*Selected passage*:
Tuesday, May 29, 2012

Allison Schulnik "Salty Air" at Mark Moore Gallery, Culver City, California

Showcasing her distinctively textured canvases, ceramics, and works on paper, "Salty Air" stages a narrative born of the wistful sailor's tale – its characters loyal to the tragic, farcical beauty consistent within Schulnik's evolving cast. Yielding to the capricious plight of her unlikely protagonists, Schulnik embraces their trials and imperfections through dignified portraiture, a ceremonious haven in an otherwise inhospitable world.

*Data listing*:

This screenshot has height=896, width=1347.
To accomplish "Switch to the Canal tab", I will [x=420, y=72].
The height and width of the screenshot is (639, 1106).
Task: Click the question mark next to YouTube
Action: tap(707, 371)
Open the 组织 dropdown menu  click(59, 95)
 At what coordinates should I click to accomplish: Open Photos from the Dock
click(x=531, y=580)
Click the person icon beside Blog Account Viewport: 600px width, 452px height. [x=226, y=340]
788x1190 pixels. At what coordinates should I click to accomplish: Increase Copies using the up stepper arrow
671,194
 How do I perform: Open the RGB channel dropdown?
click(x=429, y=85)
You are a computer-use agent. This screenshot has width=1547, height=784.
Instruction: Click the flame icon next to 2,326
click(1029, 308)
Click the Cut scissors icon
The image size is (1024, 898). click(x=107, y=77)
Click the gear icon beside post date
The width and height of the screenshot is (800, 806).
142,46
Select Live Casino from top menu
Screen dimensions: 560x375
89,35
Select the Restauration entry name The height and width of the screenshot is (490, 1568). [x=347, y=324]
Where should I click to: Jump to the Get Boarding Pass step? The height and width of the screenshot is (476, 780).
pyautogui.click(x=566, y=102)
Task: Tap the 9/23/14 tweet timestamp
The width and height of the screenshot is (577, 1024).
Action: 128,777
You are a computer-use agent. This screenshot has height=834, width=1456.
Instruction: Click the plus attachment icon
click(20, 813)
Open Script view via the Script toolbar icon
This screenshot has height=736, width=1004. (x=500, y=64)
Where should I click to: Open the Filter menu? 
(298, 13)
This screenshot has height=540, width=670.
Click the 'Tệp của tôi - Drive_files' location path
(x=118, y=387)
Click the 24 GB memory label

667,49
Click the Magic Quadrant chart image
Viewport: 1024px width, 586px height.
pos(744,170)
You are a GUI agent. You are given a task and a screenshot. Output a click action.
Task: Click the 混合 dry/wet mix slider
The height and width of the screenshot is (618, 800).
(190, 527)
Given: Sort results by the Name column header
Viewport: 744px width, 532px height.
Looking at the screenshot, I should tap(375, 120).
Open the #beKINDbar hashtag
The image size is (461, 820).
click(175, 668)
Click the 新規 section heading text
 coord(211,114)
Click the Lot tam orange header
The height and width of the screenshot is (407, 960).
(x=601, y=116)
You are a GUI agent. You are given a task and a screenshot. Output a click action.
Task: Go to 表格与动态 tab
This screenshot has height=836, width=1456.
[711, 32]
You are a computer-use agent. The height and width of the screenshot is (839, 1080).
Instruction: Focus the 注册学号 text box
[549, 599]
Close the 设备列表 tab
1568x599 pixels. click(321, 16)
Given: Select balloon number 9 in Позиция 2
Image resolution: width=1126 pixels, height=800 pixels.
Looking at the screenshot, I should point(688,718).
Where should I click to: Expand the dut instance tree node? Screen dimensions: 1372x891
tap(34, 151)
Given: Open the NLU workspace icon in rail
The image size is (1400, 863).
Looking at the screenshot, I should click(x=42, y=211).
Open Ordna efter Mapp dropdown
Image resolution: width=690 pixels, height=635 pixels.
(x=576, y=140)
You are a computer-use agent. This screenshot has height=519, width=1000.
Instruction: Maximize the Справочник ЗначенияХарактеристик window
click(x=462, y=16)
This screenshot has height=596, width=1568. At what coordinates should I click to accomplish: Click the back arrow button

*Problem 1*: Rewrite the exhibition description starting with "Showcasing her distinctively" and going on through "otherwise inhospitable world.", swapping in "melancholy" wherever "wistful" appears.
*Problem 2*: Write the next paragraph of the description of Allison Schulnik's "Salty Air" exhibition, picking up after its last sentence.
None of the records matter for this work.

*Output 1*:
Showcasing her distinctively textured canvases, ceramics, and works on paper, "Salty Air" stages a narrative born of the melancholy sailor's tale – its characters loyal to the tragic, farcical beauty consistent within Schulnik's evolving cast. Yielding to the capricious plight of her unlikely protagonists, Schulnik embraces their trials and imperfections through dignified portraiture, a ceremonious haven in an otherwise inhospitable world.

*Output 2*:
 Drawing upon divergent renditions of the same fable, The Little Mermaid (as presented in its original incarnation by Hans Christian Anderson, and its jovial Disney counterpart) notably serves as influence upon Schulnik's recent works. She candidly portrays elements of the contrasting versions as an allusion to the irreconcilability of seafaring life, her mermaids and sailors personifying the vulnerability inherent to want. The sailor is free from society, but privy to isolation, while the mermaid shares a discordant existence between acceptance and solitude. Further modeled upon autobiographical figures and experiences, Schulnik's pensive characters exude a muted nostalgia, at once otherworldly in their awkwardness, yet eerily familiar in their strife. As James Ensor paints the grotesque surrealism of the human condition, Schulnik confronts the theatricality of being, her heavily impastoed canvases forging dramatic terrains both sinister and endearing. Her tactile backdrops prompt us to navigate the uncharted mindscape of her creatures and misfits, and deliver an allegorical odyssey equivalent to our own.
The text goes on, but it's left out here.